Embeddings from different runtimes are not interchangeable, even for the same model: transformers.js vs WebLLM/MLC vectors for the same model can sit at only ~0.77 cosine, and even native-ONNX (Node) vs WASM-ONNX (browser) can differ subtly. A vector index must be built and queried by one backend — don't embed documents with one battery and queries with another.
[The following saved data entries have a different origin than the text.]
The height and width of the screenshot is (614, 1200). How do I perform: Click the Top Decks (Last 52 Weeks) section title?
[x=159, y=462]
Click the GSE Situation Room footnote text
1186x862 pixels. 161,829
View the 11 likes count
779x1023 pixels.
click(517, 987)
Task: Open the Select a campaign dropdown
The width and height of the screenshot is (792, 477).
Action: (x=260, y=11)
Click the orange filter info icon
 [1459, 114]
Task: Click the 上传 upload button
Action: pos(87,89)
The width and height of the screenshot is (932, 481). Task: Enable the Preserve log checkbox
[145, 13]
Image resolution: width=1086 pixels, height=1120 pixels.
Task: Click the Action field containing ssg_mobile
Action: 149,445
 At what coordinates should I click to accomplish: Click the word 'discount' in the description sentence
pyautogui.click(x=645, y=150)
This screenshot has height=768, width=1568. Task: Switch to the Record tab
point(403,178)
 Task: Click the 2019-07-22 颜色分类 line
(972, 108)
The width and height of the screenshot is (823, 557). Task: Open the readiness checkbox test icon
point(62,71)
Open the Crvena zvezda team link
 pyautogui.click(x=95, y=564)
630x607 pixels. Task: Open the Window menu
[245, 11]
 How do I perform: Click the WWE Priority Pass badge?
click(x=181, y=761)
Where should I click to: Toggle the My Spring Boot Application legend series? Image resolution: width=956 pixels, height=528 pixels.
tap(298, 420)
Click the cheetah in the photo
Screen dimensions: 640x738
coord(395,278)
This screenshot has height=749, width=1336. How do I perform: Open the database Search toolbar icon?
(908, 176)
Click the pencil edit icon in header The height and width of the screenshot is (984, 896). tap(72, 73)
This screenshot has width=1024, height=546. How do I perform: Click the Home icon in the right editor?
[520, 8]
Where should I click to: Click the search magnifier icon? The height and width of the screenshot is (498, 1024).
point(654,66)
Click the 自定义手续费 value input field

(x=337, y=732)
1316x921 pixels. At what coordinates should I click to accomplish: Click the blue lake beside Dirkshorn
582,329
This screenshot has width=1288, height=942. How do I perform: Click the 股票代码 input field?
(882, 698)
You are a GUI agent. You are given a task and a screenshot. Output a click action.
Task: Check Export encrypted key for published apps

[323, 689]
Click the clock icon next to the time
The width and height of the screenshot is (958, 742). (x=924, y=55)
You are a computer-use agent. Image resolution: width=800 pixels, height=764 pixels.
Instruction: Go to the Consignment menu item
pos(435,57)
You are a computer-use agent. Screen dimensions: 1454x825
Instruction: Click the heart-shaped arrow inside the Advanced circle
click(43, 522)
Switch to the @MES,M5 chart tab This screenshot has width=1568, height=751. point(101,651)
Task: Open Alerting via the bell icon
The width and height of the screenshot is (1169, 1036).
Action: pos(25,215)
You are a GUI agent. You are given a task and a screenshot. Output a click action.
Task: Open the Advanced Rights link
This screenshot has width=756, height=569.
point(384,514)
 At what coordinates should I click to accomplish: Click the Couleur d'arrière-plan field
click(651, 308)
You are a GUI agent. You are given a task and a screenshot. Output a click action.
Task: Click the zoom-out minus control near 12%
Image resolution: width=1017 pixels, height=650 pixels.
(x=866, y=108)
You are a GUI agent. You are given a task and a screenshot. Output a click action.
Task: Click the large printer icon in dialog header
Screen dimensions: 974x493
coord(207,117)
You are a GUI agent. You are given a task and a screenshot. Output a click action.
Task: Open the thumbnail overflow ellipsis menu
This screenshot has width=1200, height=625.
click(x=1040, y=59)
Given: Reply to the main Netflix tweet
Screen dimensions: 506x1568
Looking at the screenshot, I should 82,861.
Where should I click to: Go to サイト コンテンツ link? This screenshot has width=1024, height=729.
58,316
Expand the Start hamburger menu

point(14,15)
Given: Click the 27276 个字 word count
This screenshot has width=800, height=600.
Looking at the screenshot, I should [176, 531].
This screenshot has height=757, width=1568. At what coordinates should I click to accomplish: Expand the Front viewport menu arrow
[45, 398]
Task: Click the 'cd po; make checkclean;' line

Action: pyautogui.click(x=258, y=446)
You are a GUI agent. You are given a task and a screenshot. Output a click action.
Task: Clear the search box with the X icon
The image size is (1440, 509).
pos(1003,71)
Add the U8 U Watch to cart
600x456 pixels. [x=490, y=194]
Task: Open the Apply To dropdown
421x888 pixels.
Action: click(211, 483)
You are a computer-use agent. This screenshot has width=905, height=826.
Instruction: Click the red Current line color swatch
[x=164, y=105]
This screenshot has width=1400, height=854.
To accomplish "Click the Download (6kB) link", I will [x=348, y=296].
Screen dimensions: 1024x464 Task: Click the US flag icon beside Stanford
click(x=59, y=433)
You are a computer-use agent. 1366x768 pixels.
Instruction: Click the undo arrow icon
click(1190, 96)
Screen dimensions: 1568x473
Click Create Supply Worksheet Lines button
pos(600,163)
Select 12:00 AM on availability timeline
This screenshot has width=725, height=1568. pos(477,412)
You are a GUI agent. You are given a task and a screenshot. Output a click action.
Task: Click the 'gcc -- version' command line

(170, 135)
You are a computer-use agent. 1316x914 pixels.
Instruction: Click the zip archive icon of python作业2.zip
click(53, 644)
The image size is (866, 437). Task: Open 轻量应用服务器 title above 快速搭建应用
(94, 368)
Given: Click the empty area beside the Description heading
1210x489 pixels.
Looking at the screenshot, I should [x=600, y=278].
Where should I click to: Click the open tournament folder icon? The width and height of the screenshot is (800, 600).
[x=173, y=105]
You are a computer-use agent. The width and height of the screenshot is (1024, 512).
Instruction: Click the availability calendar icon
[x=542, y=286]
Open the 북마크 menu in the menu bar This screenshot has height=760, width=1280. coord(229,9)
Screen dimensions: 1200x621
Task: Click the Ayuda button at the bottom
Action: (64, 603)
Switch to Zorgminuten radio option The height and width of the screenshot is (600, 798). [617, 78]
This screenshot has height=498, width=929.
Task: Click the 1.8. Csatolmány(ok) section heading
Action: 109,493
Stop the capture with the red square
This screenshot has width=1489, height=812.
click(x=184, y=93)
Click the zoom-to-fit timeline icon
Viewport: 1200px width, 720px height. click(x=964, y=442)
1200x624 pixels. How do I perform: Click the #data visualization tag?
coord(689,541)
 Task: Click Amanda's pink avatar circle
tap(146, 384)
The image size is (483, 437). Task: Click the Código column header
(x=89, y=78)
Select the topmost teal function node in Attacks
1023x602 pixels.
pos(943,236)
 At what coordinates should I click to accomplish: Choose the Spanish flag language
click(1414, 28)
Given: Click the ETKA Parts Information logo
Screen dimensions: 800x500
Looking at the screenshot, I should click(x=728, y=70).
A minimal on-device (no API key, no network) example with the transformers.js battery:

typescript

import { TransformersJsEmbeddingsAdapter } from '@nhtio/adk/batteries/embeddings/transformers_js'

const embedder = new TransformersJsEmbeddingsAdapter({
  model: 'onnx-community/all-MiniLM-L6-v2-ONNX',
  dtype: 'fp32',          // 'auto' | 'fp32' | 'fp16' | 'q8' | 'q4' | … (must exist for the model)
})
const [vec] = await embedder.embedMany(['hello world'])  // number[] — pooled + L2-normalised

One shape, four engines

typescript

import { OpenAIEmbeddingsAdapter } from '@nhtio/adk/batteries/embeddings/openai'

const embedder = new OpenAIEmbeddingsAdapter({
  model: 'text-embedding-3-small',
  apiKey: process.env.OPENAI_API_KEY,
})

const qv = await embedder.embed('how do trust tiers work?', { kind: 'query' })
const docs = await embedder.embedMany(corpusTexts) // kind defaults to 'document'

The WebLLM battery is the same call shape — only the constructor differs:

typescript

import { WebLLMEmbeddingsAdapter } from '@nhtio/adk/batteries/embeddings/webllm'

const embedder = new WebLLMEmbeddingsAdapter({
  model: 'snowflake-arctic-embed-m-q0f32-MLC',
  // Arctic is asymmetric: prefix queries, leave documents bare.
  queryPrefix: 'Represent this sentence for searching relevant passages: ',
  onInitProgress: (r) => console.log(r.text),
})

if (!embedder.isAvailable()) throw new Error('WebGPU required for the WebLLM embedder')
await embedder.preload() // warm the engine before the first query

const qv = await embedder.embed('how do trust tiers work?', { kind: 'query' })

Return type: `number[]`, not `Float32Array`

embed returns number[] and embedMany returns number[][] — the native shape of the OpenAI /v1/embeddings response (encoding_format: 'float'), Ollama's response, and WebLLM's Embedding.embedding. If you pack vectors into a contiguous typed-array buffer for fast cosine math, coerce at your boundary:

typescript

const vec = new Float32Array(await embedder.embed(text, { kind: 'query' }))

`model` is required — no default

No battery defaults the model. The right embedding model is a deployment decision (dimensionality, language, cost, latency), so you must name it. A missing or empty model throws at construction:

typescript

new OpenAIEmbeddingsAdapter({}) // throws E_INVALID_OPENAI_EMBEDDINGS_OPTIONS

Query vs document prefixes

Asymmetric embedding models expect an instruction prefix on the query side and none on the document side. The kind option drives this from one shared code path:

kind: 'query' → prepend queryPrefix (if set).
kind: 'document' → prepend documentPrefix (if set). Default when kind is omitted.

Set the prefixes once on the constructor; the battery applies them per call. Symmetric models (e.g. OpenAI text-embedding-3-*) need no prefix — leave both unset.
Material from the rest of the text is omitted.